AUFGABE 1:
In welchem Jahr entstand laut dem ausgewählten Auszug der polnische Märchenfilm „Die zwei Monddiebe“?

AUSGEWÄHLTER AUSZUG:
——
Die zwei Monddiebe

„Die zwei Monddiebe“: hinter diesem Titel verbirgt sich erstens ein polnischer Märchen-Film für Kinder aus dem Jahr 1962. Was damals keiner ahnen konnte: Die beiden Hauptdarsteller Lech und Jaroslaw Kaczyński entwickelten sich zu einflussreichen Politikern. Lech kam bekanntlich im April 2010 als amtierender Präsident auf dem Weg zu einer Gedenkveranstaltung für die Opfer von Katyn in Smolensk bei einem Flugzeugabsturz ums Leben. Um dieses Unglück ranken sich bis heute zahlreiche Spekulationen und auch Verschwörungstheorien. Jaroslaw ist als Vorsitzender der regierenden PiS-Partei zwar ohne Amt in der Exekutive, aber der Spiritus rector des Kurses, der stramm gegen die EU, gegen Zuwanderung von Muslimen und gegen die Aufnahme von Flüchtlingen gerichtet ist.

„Die zwei Monddiebe“ ist zweitens der Titel einer Solo-Performance der polnischen Schauspielerin Marta Malikowska, die sie mit dem Regietalent Krzysztof Minkowski als Auftakt der Reihe „Mythen der Wirklichkeit“ fürs Studio des Gorki Theaters erarbeitet hat.
——
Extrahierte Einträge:
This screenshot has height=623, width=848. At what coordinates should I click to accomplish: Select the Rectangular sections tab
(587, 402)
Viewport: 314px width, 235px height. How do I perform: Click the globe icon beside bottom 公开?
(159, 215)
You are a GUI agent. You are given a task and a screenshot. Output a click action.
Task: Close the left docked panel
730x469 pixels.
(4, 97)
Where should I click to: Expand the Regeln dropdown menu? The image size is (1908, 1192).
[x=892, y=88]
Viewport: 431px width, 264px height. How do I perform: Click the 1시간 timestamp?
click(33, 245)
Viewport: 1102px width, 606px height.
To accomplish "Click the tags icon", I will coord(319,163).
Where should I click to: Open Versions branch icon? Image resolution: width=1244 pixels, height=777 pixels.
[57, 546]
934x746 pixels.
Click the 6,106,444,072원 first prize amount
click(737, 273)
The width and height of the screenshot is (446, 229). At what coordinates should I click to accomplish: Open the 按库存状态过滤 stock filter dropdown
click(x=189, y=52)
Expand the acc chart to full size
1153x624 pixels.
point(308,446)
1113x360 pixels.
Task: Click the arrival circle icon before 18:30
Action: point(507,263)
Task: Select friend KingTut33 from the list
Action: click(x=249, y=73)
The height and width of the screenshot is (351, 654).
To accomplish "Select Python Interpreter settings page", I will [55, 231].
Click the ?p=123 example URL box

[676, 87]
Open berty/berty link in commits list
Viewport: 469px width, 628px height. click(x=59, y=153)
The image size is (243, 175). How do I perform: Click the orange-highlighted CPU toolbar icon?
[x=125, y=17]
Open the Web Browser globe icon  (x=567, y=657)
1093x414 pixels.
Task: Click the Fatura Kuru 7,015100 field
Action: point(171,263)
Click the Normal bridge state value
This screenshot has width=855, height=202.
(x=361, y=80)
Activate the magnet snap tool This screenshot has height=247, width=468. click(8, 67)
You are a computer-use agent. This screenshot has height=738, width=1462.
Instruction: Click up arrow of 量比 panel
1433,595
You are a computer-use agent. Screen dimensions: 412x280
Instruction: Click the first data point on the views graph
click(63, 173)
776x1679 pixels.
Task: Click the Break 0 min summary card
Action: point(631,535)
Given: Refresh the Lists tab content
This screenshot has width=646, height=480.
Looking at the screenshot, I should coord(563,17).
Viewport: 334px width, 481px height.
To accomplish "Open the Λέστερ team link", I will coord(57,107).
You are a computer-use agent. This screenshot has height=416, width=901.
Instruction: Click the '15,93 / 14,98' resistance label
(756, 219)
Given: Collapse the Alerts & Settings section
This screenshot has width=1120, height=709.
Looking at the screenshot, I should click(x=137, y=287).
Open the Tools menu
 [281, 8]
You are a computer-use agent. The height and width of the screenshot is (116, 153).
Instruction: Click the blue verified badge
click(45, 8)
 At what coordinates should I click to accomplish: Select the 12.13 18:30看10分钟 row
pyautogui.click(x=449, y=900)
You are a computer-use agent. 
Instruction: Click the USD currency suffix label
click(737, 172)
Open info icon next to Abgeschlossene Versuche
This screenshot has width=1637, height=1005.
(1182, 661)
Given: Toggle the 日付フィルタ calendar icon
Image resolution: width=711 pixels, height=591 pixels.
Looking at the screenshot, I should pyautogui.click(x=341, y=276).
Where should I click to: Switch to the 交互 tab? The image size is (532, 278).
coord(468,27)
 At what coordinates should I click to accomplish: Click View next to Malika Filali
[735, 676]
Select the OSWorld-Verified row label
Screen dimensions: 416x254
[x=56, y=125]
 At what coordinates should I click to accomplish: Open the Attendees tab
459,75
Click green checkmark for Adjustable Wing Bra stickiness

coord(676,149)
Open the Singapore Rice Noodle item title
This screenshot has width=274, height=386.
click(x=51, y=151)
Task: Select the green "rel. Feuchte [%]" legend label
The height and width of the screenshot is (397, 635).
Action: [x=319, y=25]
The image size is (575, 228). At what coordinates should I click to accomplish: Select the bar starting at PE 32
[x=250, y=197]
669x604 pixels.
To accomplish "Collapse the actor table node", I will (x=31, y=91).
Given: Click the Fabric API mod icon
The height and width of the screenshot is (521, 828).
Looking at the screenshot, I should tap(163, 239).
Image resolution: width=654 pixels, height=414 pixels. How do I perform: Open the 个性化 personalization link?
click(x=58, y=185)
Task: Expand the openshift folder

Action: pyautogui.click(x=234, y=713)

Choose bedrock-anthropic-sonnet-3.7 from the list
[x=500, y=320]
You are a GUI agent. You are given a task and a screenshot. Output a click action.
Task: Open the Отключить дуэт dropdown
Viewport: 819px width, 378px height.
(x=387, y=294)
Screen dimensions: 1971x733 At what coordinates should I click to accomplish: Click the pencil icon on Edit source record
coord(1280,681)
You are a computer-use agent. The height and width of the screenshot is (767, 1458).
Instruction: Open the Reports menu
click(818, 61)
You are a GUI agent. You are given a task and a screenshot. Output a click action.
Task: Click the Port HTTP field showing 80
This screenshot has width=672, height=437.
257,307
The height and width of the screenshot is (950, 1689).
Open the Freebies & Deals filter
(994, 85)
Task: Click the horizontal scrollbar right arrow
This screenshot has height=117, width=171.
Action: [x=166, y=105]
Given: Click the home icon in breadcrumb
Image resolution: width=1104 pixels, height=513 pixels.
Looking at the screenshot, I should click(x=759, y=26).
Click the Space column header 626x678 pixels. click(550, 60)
——
AUFGABE 2:
Ersetze „Viewport“ durch „Window“ und gib nur die Einträge vom ersten an bis einschließlich der Zeile mit „click(33, 245)“ wieder.

LÖSUNG 1:
Im Jahr 1962.

LÖSUNG 2:
This screenshot has height=623, width=848. At what coordinates should I click to accomplish: Select the Rectangular sections tab
(587, 402)
Window: 314px width, 235px height. How do I perform: Click the globe icon beside bottom 公开?
(159, 215)
You are a GUI agent. You are given a task and a screenshot. Output a click action.
Task: Close the left docked panel
730x469 pixels.
(4, 97)
Where should I click to: Expand the Regeln dropdown menu? The image size is (1908, 1192).
[x=892, y=88]
Window: 431px width, 264px height. How do I perform: Click the 1시간 timestamp?
click(33, 245)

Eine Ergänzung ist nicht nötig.